▸ **Directions**:
The expected output is the full set of entries, printed exactly, without pictures.

##### Input data #####

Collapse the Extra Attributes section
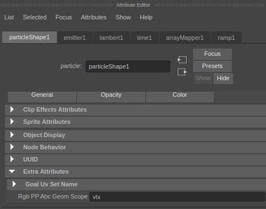This screenshot has width=266, height=209. [12, 171]
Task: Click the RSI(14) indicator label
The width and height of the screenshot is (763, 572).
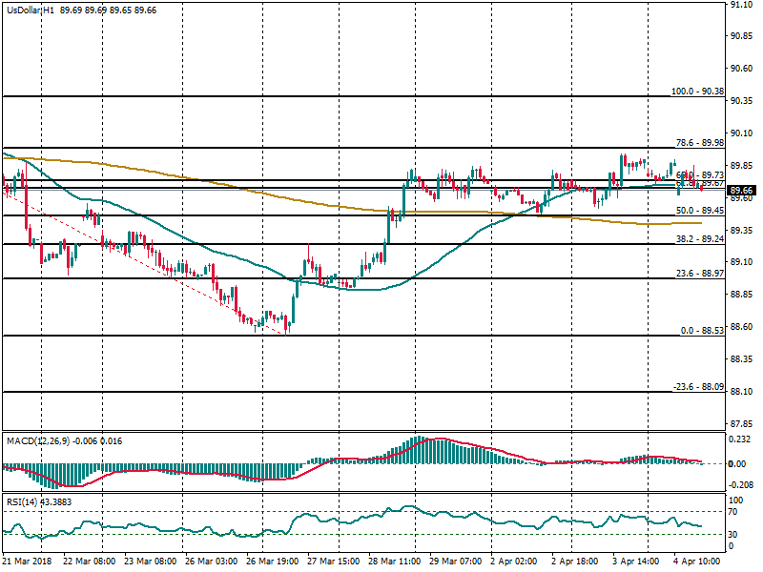Action: point(24,502)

#####

▸ **Response to the task**:
Collapse the Extra Attributes section
This screenshot has width=266, height=209. [12, 171]
Task: Click the RSI(14) indicator label
The width and height of the screenshot is (763, 572).
Action: point(24,502)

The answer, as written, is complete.